Microsoft et son partenaire émirati G42 ont demandé au gouvernement kényan un engagement ferme à payer annuellement une capacité dédiée, afin de sécuriser le projet. Cette clause visait à mitiger les risques de sous-utilisation dans un marché émergent. Mais les discussions ont achoppé lorsque Nairobi n’a pas pu offrir les garanties au niveau réclamé. Et le chantier a pris du retard.
Le plan stratégique avait été dévoilé en mai 2024, avec un investissement annoncé de 1 milliard de dollars. L’objectif était de bâtir un datacenter géothermique destiné à soutenir une nouvelle région Microsoft Azure pour l’Afrique de l’Est, avec une première phase de 100 MW. Microsoft présentait alors ce projet comme un levier majeur pour accélérer le cloud et l’IA dans la région.
Le problème ne se limite pas seulement au financement. Des responsables kényans ont expliqué que la taille du projet exige encore une structuration plus poussée, notamment sur les besoins en électricité. Alimenter le site pourrait absorber une part énorme de la capacité nationale, estimée autour de 3 000 MW. Autrement dit, le projet se heurte à une équation simple : une infrastructure géante face à un réseau encore trop contraint.
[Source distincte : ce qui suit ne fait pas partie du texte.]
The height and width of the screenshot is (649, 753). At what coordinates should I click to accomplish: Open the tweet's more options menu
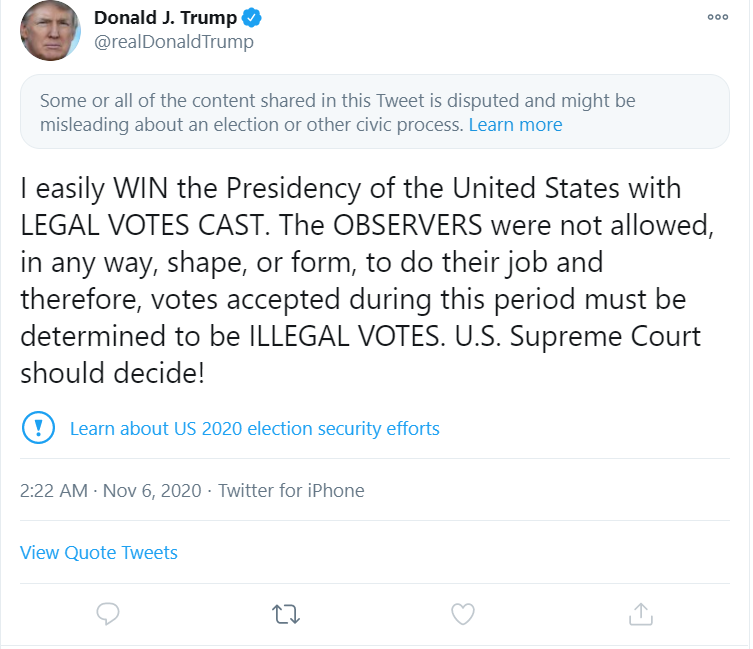pyautogui.click(x=717, y=17)
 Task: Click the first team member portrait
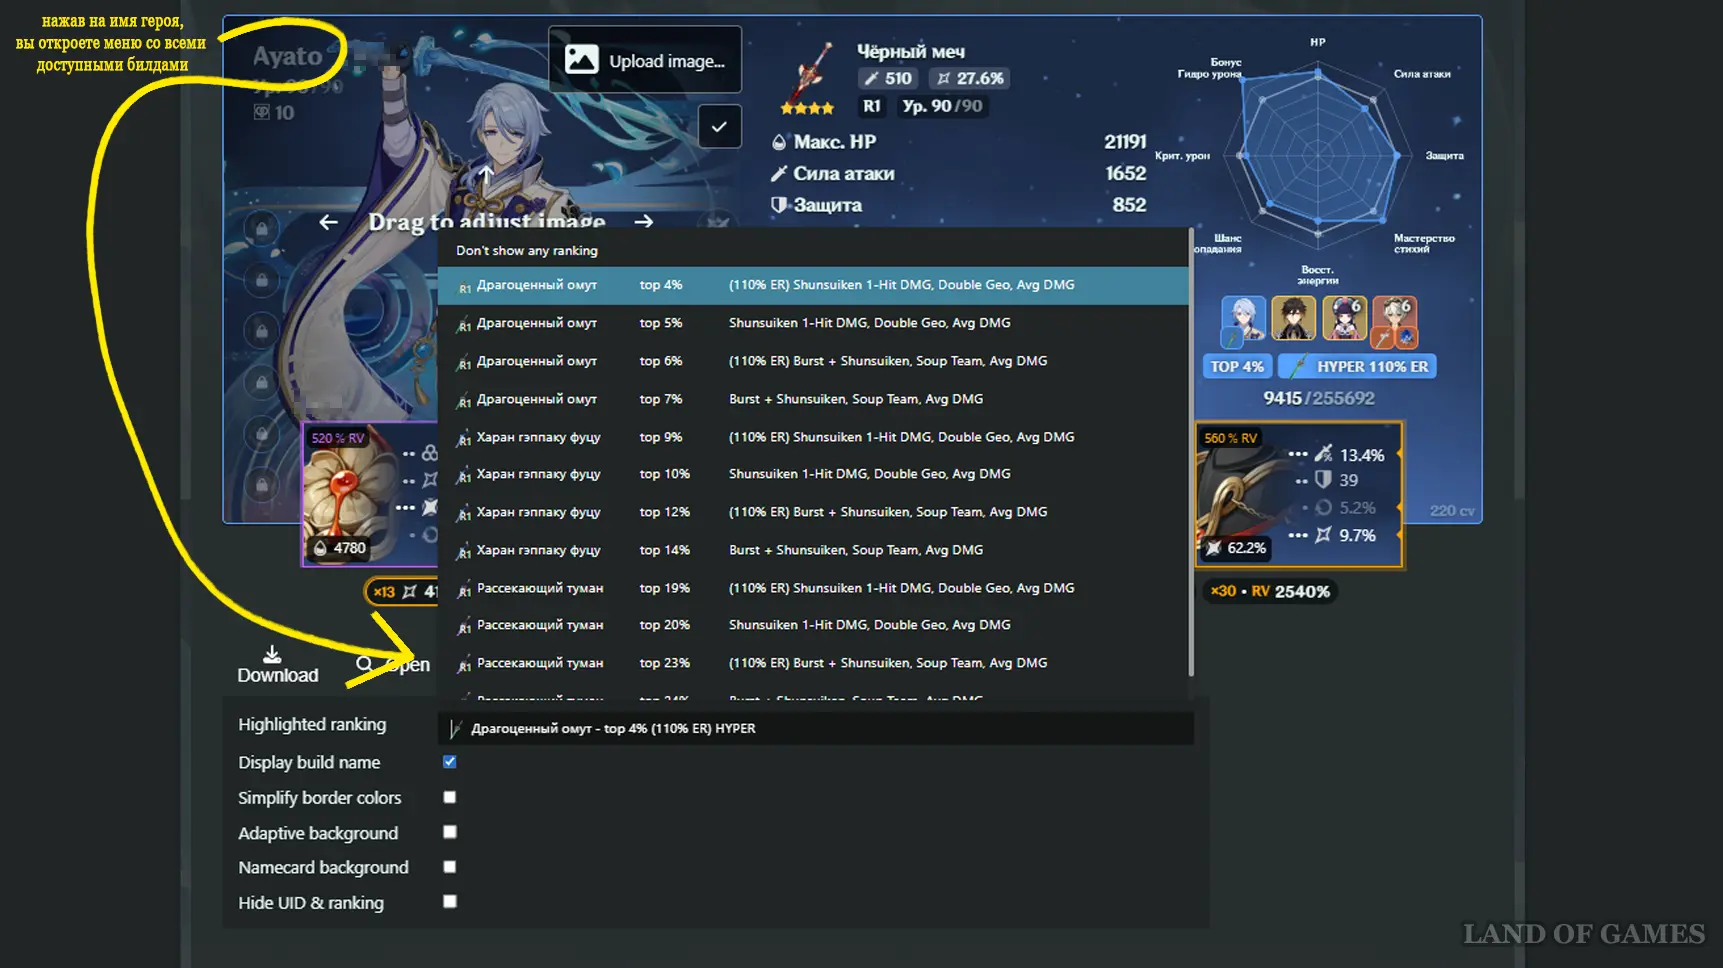tap(1243, 319)
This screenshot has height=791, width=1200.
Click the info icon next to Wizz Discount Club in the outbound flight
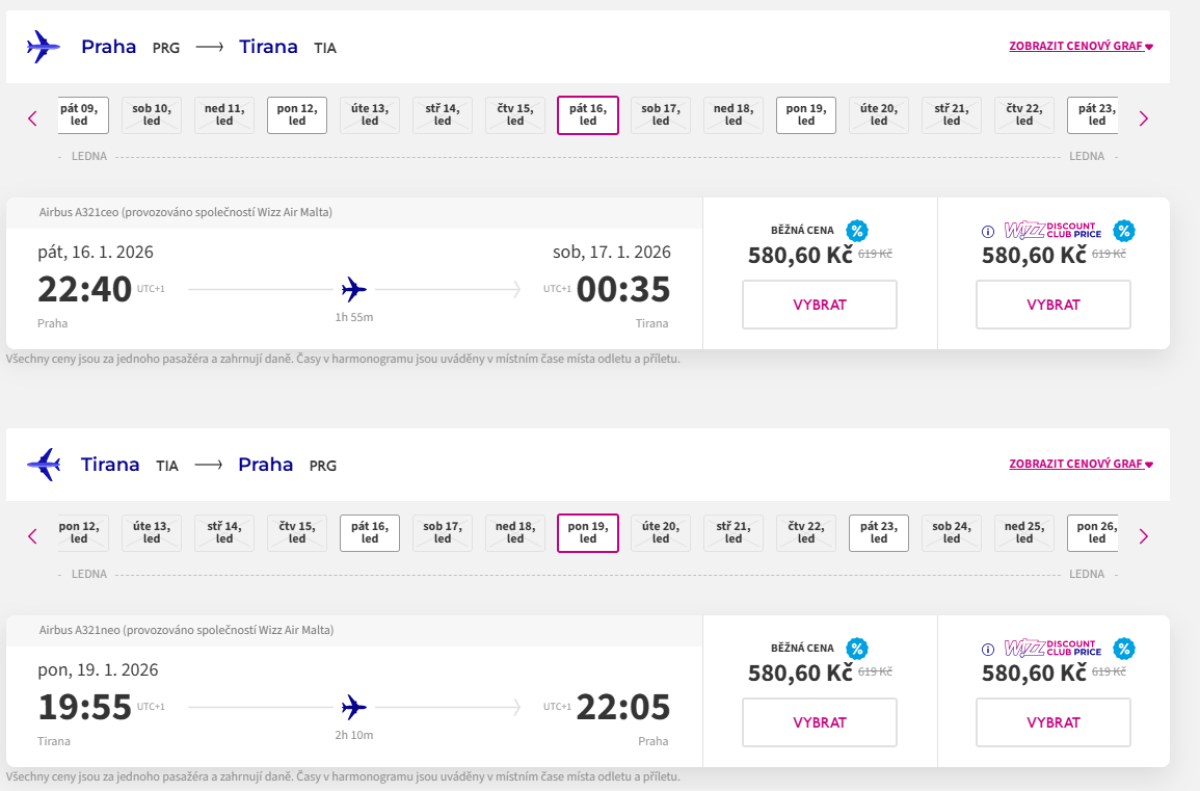(988, 232)
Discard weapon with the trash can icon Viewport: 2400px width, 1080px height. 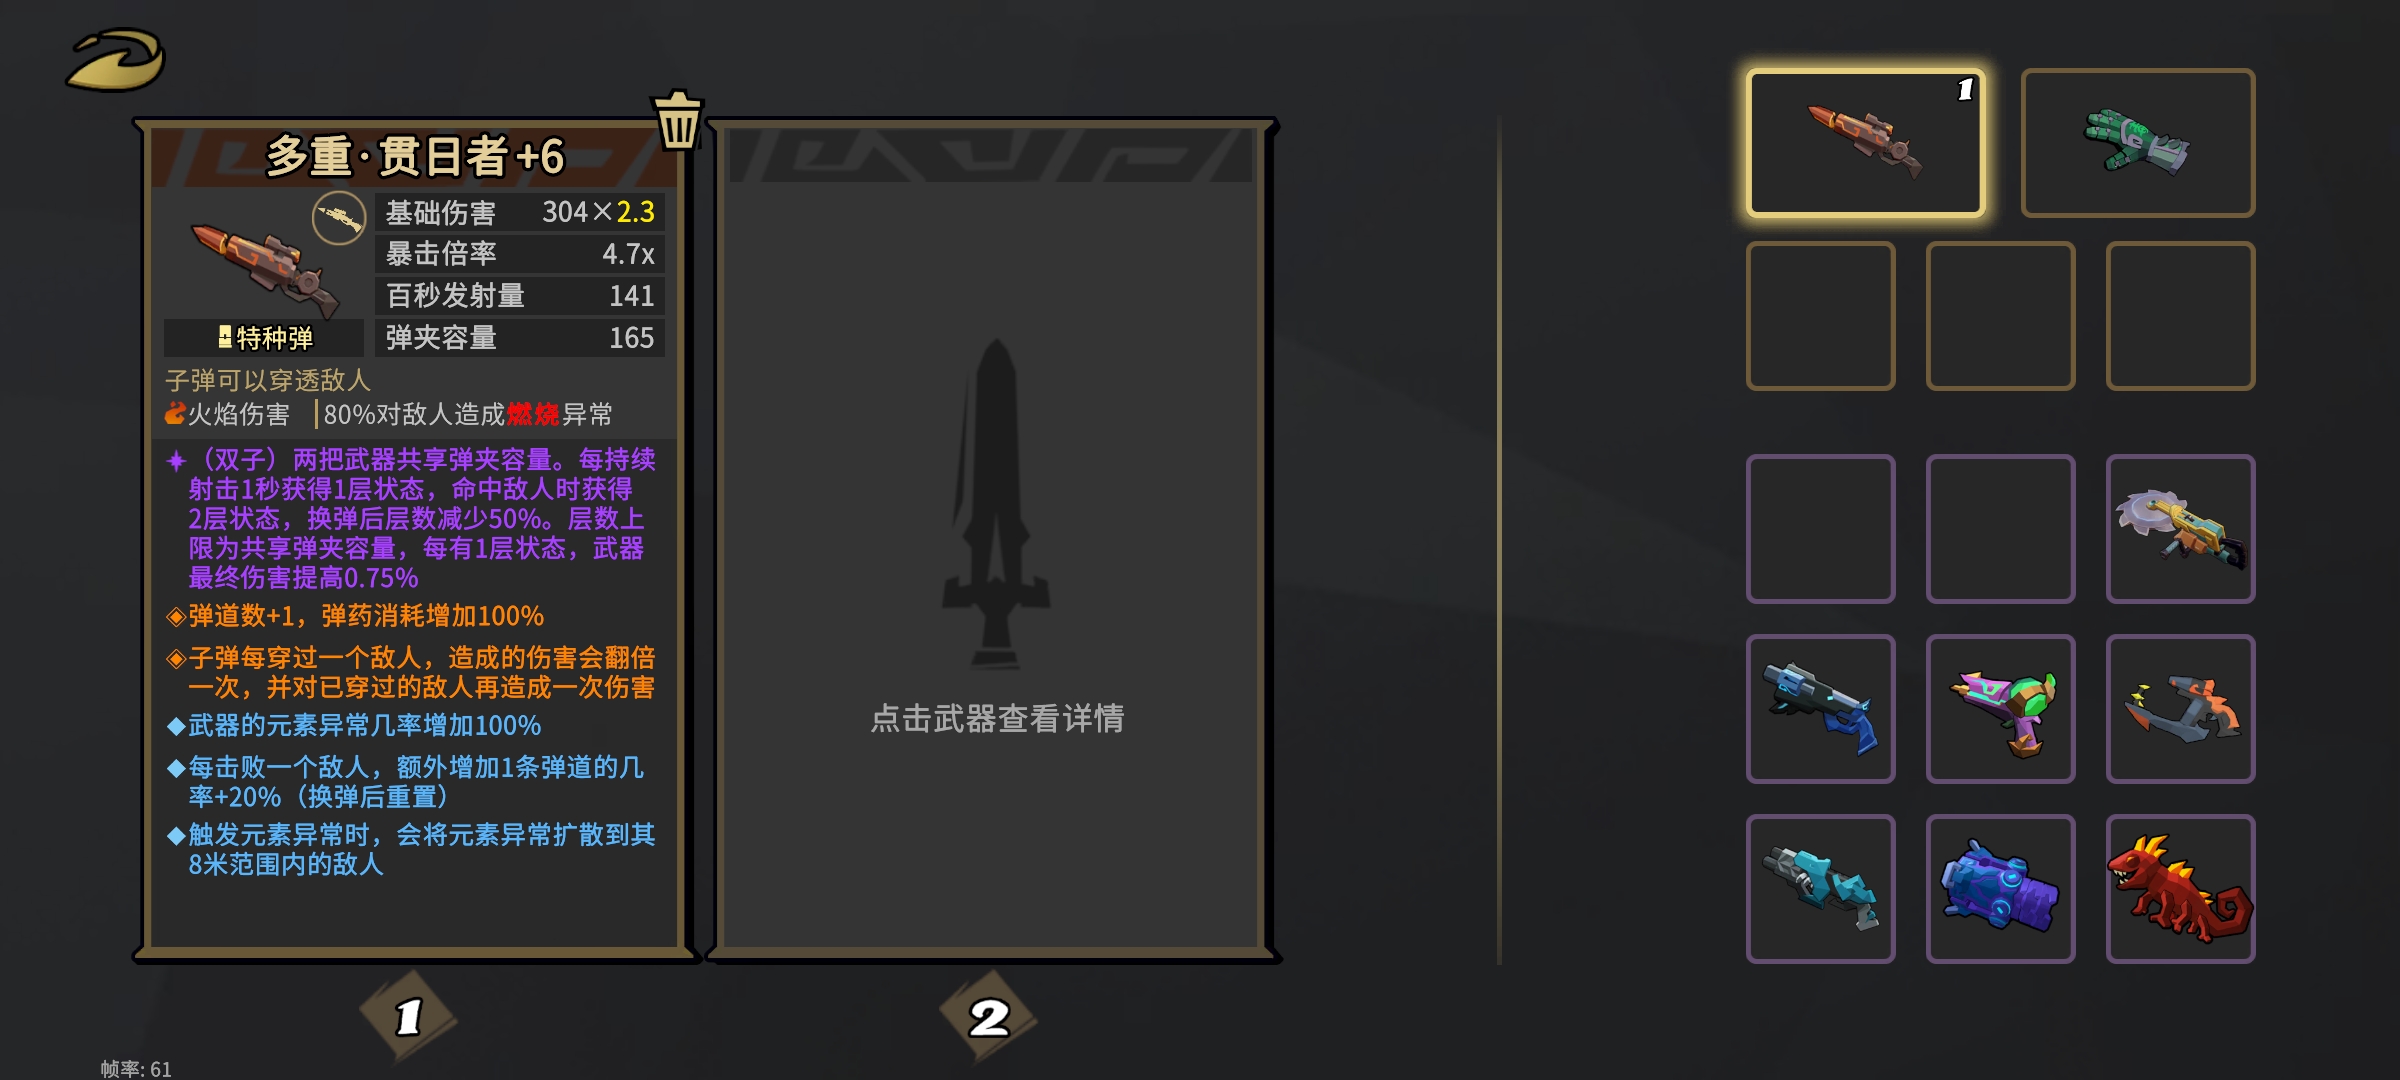[x=678, y=120]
Le Kenya ne parle pas d’abandon, et le ministère de l’Information affirme que le projet “n’a pas échoué ni été retiré”. Cependant plusieurs sources indiquent qu’un redimensionnement reste possible si aucun compromis n’est trouvé sur les garanties et l’énergie. En pratique, ce dossier montre qu’en Afrique comme ailleurs, l’essor du cloud dépend autant de la demande que de la capacité des États à sécuriser l’électricité et à absorber le risque financier.